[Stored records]
---+---

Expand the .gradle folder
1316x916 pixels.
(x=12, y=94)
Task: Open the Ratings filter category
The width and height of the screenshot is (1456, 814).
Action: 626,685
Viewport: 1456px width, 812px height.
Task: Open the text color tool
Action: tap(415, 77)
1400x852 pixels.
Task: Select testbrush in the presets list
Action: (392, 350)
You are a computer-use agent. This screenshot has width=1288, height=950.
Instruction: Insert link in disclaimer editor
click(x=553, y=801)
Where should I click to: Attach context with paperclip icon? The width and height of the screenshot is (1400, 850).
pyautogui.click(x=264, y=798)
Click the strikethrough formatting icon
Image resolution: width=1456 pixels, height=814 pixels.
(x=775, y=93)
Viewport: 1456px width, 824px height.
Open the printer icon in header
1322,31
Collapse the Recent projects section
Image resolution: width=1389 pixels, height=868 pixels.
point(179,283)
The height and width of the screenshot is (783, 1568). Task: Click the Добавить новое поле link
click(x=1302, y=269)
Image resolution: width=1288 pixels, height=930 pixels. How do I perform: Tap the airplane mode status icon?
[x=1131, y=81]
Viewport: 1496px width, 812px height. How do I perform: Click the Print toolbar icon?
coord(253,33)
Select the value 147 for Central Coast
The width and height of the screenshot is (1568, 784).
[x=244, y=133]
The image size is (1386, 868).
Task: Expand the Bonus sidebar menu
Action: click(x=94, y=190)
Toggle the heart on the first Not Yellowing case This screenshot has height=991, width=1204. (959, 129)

---+---

WHAT TO DO: The reply must be a number and nothing more: the count of lines above that contain the word "This".

SOLUTION: 2